TO BE DONE »
Please revise the listing from its first line through the line containing "coord(230,44)", changing "Instruction" to "Command" and leaving everything else as it is.

RECORD EXCERPTS »

◇ ◇ ◇ ◇

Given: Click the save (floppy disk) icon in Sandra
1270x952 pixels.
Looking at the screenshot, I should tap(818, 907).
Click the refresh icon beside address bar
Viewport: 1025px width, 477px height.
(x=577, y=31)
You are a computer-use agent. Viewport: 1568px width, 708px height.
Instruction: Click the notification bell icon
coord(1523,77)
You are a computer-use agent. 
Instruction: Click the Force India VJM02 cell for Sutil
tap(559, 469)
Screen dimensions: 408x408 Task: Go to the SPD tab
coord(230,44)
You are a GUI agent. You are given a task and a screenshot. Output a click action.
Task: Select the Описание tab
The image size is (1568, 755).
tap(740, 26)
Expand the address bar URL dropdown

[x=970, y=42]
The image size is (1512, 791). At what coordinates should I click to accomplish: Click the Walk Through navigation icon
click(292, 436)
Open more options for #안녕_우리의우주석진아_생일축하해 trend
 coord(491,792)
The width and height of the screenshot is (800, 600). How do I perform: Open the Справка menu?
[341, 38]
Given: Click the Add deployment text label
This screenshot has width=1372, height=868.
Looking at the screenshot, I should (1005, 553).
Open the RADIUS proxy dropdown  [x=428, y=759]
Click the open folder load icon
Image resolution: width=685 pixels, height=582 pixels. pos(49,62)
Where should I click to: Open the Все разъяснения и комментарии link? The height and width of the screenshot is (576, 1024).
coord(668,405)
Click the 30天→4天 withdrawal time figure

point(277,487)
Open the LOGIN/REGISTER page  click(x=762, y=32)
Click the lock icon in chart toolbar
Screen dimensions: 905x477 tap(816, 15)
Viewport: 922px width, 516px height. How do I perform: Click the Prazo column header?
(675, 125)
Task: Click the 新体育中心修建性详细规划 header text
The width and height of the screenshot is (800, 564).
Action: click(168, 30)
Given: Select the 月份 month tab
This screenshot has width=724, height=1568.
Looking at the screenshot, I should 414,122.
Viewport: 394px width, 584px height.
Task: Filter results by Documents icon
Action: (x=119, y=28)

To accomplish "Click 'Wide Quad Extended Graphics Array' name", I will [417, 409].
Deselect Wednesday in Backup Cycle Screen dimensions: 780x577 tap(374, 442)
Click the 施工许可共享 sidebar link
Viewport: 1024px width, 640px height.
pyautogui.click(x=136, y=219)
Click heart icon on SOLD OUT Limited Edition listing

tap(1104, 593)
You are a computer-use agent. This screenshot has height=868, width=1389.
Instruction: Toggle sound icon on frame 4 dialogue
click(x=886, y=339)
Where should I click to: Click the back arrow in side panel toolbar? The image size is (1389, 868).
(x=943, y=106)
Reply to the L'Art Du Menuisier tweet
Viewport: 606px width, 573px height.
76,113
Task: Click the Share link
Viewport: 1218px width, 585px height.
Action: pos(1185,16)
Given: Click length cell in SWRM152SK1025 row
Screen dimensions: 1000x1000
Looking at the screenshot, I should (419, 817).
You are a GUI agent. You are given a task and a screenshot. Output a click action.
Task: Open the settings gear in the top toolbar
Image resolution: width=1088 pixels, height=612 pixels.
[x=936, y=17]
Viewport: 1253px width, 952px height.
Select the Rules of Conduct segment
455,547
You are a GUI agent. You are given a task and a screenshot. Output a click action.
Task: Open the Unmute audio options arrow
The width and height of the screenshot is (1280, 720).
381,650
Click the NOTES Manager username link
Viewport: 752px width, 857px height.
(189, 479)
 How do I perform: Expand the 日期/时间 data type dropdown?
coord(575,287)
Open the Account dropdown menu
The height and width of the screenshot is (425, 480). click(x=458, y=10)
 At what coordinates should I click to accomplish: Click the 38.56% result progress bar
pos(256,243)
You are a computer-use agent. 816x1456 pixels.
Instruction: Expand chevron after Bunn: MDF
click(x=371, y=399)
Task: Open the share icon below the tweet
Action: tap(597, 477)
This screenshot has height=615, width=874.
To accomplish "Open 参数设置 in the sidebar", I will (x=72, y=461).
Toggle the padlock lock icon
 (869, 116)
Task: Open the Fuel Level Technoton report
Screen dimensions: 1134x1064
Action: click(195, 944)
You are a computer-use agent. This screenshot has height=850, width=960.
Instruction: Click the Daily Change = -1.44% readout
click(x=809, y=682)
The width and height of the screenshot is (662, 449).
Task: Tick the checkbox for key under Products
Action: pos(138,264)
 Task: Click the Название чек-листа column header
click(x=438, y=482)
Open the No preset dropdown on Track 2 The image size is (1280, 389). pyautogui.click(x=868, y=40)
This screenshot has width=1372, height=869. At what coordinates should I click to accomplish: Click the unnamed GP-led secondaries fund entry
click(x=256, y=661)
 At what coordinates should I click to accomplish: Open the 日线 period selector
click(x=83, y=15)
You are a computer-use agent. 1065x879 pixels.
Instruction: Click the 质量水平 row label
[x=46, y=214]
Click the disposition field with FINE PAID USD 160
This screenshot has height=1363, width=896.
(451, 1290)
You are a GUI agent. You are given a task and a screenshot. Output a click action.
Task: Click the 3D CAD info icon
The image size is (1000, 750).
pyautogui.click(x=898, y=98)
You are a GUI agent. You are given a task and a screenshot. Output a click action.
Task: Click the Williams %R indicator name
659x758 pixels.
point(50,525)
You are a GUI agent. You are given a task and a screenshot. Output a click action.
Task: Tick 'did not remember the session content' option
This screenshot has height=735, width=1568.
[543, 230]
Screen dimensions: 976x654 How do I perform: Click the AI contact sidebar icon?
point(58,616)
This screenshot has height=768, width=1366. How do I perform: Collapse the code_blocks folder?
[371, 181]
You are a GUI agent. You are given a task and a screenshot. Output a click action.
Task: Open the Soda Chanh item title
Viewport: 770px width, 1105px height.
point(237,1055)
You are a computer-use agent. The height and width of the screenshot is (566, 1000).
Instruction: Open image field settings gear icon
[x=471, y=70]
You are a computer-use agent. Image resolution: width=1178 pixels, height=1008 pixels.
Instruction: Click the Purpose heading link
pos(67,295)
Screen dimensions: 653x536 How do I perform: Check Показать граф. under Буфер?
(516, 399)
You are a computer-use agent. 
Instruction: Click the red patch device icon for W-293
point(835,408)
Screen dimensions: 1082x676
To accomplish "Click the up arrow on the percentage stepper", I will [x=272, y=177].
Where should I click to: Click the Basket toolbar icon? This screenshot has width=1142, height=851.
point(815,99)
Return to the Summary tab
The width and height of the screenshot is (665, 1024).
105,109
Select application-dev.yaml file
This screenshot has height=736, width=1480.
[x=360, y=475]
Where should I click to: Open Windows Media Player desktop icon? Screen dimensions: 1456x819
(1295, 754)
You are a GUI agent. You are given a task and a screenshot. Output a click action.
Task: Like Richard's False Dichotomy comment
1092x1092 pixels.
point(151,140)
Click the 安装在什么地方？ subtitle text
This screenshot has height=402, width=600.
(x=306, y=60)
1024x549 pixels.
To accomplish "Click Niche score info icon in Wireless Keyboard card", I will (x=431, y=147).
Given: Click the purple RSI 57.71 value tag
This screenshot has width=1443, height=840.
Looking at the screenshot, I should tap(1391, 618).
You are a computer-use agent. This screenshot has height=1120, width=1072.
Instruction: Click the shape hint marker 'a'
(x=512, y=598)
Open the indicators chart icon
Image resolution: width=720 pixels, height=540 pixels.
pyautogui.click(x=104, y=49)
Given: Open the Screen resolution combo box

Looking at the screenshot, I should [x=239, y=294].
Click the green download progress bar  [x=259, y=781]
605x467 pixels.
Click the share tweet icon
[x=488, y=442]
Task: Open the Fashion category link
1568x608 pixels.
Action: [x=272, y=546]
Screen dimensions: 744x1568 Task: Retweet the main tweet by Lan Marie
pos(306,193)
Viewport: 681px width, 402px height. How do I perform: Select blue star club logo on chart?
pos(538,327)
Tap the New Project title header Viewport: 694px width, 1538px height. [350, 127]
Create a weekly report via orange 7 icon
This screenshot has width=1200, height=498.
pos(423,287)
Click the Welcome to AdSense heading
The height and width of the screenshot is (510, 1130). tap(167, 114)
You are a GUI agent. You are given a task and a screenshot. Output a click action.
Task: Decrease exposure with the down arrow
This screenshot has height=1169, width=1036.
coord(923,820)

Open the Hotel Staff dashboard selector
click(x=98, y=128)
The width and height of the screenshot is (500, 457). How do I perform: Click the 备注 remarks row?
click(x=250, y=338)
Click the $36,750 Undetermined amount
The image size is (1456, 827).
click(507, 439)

◇ ◇ ◇ ◇

SOLUTION FOR THIS PROBLEM »
Given: Click the save (floppy disk) icon in Sandra
1270x952 pixels.
Looking at the screenshot, I should tap(818, 907).
Click the refresh icon beside address bar
Viewport: 1025px width, 477px height.
(x=577, y=31)
You are a computer-use agent. Viewport: 1568px width, 708px height.
Command: Click the notification bell icon
coord(1523,77)
You are a computer-use agent. 
Command: Click the Force India VJM02 cell for Sutil
tap(559, 469)
Screen dimensions: 408x408 Task: Go to the SPD tab
coord(230,44)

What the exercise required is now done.